My bretheren guessed by my heavie hearte
The King was dead, and I confess'd the same:
The hushing of his death I didd unfolde,
Their meaninge to proclaime queene Jane I tolde.
And, though I lik'd not the religion
Which all her life queene Marye hadd profest,
Yett in my mind that wicked motion
Right heires for to displace I did detest.
Causeless to proffer any injurie,
I meant it not, but sought for remedie.
Wherefore from four of us the newes was sent,
How that her brother hee was dead and gone;
In post her goldsmith then from London went,
By whome the message was dispatcht anon.
Shee asked, ' If wee knewe it certainlie ? '
Whoe said, ' Sir Nicholas knew it verilie.'
The author bred the errand's greate mistrust:
Shee fear'd a traine to leade her to a trapp.
Shee saide, ' If Robert had beene there shee durst
Have gag'd her life, and hazarded the happ.'
Her letters made, shee knewe not what to doe:
Shee sent them oute, butt nott subscrib'd thereto."
By "Robert" the lady Mary meant sir Robert Throckmorton, one of the four brothers.
c. See the Diary of Henry Machyn, p. 35. for 07 July 1553.

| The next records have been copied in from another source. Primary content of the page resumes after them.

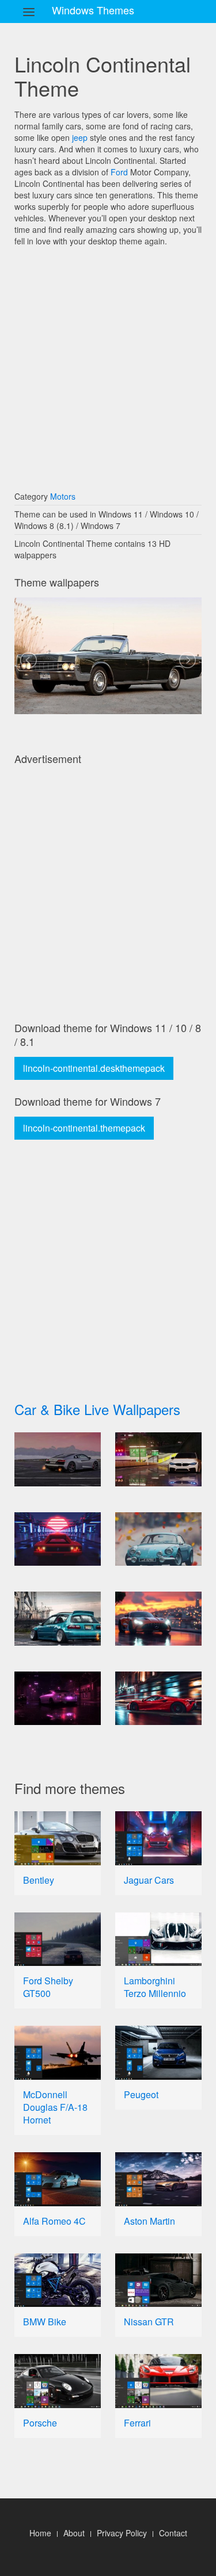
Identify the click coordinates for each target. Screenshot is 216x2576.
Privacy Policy (122, 2533)
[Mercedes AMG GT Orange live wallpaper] (158, 1619)
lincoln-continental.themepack (84, 1127)
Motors (62, 496)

d. It appears most probable that this was the first intimation which the citizens had received of the existence of the letters patent : and that it was on this occasion that, being " sworn to them," they affixed their signatures, although the document had been previously executed on the 21st of June. No fewer than thirty-two signatures follow that of the lord mayor, but the parties were perhaps not all citizens, and from the arrangement of their names in the existing transcript (mentioned in the following note b ) it would be difficult to distinguish which were the aldermen, which the merchants of the staple, and which the merchant adventurers.